** begin Provided information **

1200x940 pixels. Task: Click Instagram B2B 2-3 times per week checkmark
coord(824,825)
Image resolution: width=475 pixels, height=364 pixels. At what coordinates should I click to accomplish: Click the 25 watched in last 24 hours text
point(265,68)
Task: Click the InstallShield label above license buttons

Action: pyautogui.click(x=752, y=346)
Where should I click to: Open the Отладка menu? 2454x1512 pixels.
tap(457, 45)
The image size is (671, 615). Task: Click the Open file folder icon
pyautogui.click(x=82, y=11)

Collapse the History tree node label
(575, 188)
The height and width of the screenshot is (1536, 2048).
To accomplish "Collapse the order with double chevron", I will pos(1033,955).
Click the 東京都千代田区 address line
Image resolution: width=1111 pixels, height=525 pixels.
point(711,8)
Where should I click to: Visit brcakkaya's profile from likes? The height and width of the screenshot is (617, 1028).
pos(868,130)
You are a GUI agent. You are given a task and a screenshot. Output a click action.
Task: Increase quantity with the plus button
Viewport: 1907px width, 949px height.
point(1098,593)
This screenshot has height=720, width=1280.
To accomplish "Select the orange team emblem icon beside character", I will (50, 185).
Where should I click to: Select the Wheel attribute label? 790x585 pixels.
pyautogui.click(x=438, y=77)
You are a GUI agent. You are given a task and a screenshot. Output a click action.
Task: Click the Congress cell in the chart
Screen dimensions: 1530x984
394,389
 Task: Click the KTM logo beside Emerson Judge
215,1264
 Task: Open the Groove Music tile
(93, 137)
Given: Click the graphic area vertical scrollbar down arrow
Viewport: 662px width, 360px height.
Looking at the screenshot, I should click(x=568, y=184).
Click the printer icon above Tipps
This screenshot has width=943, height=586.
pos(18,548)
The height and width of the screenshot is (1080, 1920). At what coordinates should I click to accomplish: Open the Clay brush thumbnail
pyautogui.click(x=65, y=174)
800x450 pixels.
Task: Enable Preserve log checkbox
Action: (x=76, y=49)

** end Provided information **

Aim of the exercise:
Write out all the lines again, renaming "GUI agent" to "screen agent" and keeping everything else the same.

Response:
1200x940 pixels. Task: Click Instagram B2B 2-3 times per week checkmark
coord(824,825)
Image resolution: width=475 pixels, height=364 pixels. At what coordinates should I click to accomplish: Click the 25 watched in last 24 hours text
point(265,68)
Task: Click the InstallShield label above license buttons

Action: pyautogui.click(x=752, y=346)
Where should I click to: Open the Отладка menu? 2454x1512 pixels.
tap(457, 45)
The image size is (671, 615). Task: Click the Open file folder icon
pyautogui.click(x=82, y=11)

Collapse the History tree node label
(575, 188)
The height and width of the screenshot is (1536, 2048).
To accomplish "Collapse the order with double chevron", I will pos(1033,955).
Click the 東京都千代田区 address line
Image resolution: width=1111 pixels, height=525 pixels.
point(711,8)
Where should I click to: Visit brcakkaya's profile from likes? The height and width of the screenshot is (617, 1028).
pos(868,130)
You are a screen agent. You are given a task and a screenshot. Output a click action.
Task: Increase quantity with the plus button
Viewport: 1907px width, 949px height.
point(1098,593)
This screenshot has height=720, width=1280.
To accomplish "Select the orange team emblem icon beside character", I will (50, 185).
Where should I click to: Select the Wheel attribute label? 790x585 pixels.
pyautogui.click(x=438, y=77)
You are a screen agent. You are given a task and a screenshot. Output a click action.
Task: Click the Congress cell in the chart
Screen dimensions: 1530x984
394,389
 Task: Click the KTM logo beside Emerson Judge
215,1264
 Task: Open the Groove Music tile
(93, 137)
Given: Click the graphic area vertical scrollbar down arrow
Viewport: 662px width, 360px height.
Looking at the screenshot, I should click(x=568, y=184).
Click the printer icon above Tipps
This screenshot has width=943, height=586.
pos(18,548)
The height and width of the screenshot is (1080, 1920). At what coordinates should I click to accomplish: Open the Clay brush thumbnail
pyautogui.click(x=65, y=174)
800x450 pixels.
Task: Enable Preserve log checkbox
Action: (x=76, y=49)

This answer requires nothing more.